Mayo Clinic Proceedings | 2010
Robert H. Dworkin; Alec B. O'Connor; Joseph Audette; Ralf Baron; Geoffrey K. Gourlay; Maija Haanpää; Joel L. Kent; Elliot J. Krane; Alyssa Lebel; Robert M. Levy; S. Mackey; John M. Mayer; Christine Miaskowski; Srinivasa N. Raja; Andrew S.C. Rice; Kenneth E. Schmader; Brett R. Stacey; Steven P. Stanos; Rolf-Detlef Treede; Dennis C. Turk; Gary A. Walco; Christopher D. Wells
The Neuropathic Pain Special Interest Group of the International Association for the Study of Pain recently sponsored the development of evidence-based guidelines for the pharmacological treatment of neuropathic pain.

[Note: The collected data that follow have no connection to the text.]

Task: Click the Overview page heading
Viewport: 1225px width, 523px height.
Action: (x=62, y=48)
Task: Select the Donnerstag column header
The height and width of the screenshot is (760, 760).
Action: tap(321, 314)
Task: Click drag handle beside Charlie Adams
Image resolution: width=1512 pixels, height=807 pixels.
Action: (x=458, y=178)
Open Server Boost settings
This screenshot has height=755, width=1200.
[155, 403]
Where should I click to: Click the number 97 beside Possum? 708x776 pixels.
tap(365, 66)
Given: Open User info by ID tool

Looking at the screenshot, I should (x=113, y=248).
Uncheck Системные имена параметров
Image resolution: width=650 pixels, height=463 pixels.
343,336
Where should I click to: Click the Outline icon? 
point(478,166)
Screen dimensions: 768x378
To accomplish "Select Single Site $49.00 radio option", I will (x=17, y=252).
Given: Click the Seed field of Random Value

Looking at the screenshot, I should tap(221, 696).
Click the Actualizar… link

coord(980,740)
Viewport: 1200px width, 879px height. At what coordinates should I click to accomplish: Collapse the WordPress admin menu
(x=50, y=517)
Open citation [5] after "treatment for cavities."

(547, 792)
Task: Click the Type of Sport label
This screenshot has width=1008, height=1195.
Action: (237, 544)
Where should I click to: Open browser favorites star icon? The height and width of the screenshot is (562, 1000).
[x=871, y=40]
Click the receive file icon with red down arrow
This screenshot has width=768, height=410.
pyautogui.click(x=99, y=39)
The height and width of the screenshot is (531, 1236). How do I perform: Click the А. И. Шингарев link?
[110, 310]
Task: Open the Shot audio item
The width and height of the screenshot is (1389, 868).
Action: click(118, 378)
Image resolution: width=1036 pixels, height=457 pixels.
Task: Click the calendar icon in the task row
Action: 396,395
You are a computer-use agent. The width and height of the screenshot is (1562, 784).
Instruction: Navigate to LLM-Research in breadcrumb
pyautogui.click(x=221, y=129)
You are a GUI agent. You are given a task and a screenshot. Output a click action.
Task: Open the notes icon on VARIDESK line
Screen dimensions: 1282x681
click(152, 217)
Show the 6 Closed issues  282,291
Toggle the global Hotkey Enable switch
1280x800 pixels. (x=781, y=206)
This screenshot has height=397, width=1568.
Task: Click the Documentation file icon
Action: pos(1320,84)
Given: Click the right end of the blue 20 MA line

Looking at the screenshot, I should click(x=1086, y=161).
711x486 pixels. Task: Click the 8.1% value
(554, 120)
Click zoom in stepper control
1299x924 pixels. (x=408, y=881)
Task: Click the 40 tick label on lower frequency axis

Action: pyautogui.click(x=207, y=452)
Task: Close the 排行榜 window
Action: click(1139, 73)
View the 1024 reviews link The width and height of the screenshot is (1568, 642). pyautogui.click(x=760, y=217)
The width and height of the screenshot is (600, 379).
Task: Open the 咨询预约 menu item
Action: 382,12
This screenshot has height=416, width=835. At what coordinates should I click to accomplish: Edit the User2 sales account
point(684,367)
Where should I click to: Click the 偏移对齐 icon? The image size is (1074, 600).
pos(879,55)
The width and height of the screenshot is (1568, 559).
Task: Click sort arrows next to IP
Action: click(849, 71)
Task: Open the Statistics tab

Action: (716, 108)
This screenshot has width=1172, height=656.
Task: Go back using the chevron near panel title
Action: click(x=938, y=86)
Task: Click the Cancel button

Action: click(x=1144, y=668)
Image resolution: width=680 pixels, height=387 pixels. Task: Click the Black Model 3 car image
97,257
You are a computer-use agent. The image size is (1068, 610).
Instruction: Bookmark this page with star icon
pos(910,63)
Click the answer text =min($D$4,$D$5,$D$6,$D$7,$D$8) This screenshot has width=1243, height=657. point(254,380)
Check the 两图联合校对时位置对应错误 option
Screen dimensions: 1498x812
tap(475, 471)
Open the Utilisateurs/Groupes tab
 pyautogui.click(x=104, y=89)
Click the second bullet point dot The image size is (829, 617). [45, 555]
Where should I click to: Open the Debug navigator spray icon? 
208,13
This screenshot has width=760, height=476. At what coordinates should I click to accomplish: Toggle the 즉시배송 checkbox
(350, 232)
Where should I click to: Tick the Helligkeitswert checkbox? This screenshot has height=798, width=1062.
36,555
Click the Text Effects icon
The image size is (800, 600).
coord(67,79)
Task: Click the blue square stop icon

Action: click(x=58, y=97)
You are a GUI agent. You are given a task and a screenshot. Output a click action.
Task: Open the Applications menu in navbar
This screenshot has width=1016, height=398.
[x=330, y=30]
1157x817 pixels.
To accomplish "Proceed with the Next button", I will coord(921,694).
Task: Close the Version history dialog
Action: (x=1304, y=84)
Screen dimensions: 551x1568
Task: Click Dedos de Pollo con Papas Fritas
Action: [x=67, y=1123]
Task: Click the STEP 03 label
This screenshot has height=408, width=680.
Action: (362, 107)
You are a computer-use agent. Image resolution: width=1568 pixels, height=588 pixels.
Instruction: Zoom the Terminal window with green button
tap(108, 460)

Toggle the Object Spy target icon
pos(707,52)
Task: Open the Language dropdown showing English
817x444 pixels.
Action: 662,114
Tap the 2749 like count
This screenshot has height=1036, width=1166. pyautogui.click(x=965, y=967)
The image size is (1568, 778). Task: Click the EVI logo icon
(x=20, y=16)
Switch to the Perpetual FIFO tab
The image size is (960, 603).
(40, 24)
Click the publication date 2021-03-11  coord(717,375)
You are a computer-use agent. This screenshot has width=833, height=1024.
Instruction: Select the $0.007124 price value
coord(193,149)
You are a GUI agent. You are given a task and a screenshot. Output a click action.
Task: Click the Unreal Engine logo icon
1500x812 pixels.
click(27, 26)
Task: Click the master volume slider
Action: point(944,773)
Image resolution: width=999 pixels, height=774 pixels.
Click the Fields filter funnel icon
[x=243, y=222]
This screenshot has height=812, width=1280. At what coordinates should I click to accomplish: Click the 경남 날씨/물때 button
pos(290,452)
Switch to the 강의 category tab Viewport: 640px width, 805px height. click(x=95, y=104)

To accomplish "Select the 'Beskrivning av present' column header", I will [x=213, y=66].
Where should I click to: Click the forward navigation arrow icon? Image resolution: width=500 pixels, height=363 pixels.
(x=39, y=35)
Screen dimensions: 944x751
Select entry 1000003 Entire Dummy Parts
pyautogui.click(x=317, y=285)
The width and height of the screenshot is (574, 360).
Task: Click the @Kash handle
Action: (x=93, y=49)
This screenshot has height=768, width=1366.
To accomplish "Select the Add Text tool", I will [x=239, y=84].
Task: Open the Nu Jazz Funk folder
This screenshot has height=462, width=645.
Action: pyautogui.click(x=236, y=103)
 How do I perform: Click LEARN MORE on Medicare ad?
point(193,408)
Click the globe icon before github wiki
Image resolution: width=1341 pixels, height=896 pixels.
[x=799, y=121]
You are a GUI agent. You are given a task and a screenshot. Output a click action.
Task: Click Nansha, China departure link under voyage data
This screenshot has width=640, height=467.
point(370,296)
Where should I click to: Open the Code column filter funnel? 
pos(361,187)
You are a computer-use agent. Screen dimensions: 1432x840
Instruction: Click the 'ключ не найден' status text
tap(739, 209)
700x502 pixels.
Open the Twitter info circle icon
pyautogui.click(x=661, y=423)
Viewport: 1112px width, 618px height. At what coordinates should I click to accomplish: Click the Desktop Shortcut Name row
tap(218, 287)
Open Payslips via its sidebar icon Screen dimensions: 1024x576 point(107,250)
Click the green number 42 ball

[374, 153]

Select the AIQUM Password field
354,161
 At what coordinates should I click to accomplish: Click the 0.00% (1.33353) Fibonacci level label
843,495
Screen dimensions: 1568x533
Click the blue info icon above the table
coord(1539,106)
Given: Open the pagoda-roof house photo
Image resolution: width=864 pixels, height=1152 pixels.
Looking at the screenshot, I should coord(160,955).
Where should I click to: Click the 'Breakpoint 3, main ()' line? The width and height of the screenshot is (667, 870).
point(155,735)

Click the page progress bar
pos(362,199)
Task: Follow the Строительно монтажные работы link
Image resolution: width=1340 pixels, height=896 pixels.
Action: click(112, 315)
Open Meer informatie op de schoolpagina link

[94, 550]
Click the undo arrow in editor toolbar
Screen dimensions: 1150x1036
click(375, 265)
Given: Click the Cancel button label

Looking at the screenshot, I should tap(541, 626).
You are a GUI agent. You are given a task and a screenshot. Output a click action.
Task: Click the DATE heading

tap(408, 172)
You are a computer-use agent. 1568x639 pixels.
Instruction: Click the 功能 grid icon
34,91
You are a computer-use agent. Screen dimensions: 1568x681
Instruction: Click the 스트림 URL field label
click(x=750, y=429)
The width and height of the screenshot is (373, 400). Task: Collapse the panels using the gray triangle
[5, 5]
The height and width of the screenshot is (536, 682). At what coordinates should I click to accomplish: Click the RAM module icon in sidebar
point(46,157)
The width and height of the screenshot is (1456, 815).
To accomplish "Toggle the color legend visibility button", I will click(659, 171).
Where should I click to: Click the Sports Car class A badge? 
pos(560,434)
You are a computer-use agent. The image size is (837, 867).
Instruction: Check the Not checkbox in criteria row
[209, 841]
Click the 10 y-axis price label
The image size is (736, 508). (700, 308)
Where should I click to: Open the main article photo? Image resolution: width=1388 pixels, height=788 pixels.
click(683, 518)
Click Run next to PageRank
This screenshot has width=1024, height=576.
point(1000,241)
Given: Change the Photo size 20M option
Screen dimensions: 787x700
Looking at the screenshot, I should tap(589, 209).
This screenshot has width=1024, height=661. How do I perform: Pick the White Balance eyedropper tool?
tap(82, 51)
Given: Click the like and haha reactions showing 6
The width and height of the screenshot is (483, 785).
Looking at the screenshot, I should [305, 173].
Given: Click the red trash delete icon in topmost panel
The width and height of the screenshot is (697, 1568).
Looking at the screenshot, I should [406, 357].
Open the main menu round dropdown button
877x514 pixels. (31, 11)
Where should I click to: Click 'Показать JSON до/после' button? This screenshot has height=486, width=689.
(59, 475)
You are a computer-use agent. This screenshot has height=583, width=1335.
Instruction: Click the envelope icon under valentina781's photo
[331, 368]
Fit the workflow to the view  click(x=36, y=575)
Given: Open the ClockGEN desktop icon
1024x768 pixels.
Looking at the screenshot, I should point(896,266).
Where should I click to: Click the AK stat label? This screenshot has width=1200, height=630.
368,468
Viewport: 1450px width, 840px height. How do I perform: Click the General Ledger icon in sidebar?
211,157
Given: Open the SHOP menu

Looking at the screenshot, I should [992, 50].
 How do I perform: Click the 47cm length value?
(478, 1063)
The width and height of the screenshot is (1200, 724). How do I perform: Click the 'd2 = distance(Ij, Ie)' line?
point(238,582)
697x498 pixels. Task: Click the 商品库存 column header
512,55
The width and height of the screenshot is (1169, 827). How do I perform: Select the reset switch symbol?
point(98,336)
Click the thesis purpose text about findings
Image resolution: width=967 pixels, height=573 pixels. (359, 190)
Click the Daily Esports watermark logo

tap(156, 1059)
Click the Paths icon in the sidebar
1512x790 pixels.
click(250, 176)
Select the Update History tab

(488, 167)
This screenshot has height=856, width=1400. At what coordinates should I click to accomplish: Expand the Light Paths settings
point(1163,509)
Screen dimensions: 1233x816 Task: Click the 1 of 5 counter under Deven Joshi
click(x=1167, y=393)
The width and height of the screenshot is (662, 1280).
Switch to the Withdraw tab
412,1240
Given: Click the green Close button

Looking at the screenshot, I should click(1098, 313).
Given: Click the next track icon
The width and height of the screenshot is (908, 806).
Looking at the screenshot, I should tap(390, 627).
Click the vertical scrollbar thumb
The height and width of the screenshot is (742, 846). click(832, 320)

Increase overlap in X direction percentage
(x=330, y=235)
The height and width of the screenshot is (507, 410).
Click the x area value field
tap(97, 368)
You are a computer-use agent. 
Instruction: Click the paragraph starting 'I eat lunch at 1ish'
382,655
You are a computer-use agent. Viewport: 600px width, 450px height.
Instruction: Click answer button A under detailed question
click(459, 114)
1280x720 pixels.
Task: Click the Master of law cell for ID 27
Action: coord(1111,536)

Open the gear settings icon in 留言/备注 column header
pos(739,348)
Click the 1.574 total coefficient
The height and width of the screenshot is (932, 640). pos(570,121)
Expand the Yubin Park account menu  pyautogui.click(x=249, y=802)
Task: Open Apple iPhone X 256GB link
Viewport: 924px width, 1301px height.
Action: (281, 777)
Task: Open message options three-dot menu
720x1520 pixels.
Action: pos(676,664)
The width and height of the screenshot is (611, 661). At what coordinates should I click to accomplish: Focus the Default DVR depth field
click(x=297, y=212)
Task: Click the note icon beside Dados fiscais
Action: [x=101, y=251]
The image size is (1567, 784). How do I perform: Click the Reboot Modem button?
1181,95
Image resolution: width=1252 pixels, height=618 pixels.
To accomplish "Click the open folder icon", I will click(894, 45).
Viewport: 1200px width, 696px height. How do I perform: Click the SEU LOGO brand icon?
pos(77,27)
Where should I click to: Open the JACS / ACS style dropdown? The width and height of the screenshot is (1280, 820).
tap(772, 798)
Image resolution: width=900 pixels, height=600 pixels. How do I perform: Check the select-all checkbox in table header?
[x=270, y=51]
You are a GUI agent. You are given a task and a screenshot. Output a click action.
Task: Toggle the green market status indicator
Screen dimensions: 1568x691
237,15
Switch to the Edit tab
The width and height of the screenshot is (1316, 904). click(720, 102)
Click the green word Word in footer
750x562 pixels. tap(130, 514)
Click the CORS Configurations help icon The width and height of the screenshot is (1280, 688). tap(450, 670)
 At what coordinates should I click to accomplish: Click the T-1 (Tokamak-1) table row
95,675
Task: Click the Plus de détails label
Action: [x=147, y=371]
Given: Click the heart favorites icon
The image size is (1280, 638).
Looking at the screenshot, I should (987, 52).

Tricyclic antidepressants, dual reuptake inhibitors of serotonin and norepinephrine, calcium channel alpha(2)-delta ligands (ie, gabapentin and pregabalin), and topical lidocaine were recommended as first-line treatment options on the basis of the results of randomized clinical trials. Opioid analgesics and tramadol were recommended as second-line treatments that can be considered for first-line use in certain clinical circumstances. Results of several recent clinical trials have become available since the development of these guidelines. These studies have examined botulinum toxin, high-concentration capsaicin patch, lacosamide, selective serotonin reuptake inhibitors, and combination therapies in various neuropathic pain conditions. The increasing number of negative clinical trials of pharmacological treatments for neuropathic pain and ambiguities in the interpretation of these negative trials must also be considered in developing treatment guidelines. The objectives of the current article are to review the Neuropathic Pain Special Interest Group guidelines for the pharmacological management of neuropathic pain and to provide a brief overview of these recent studies.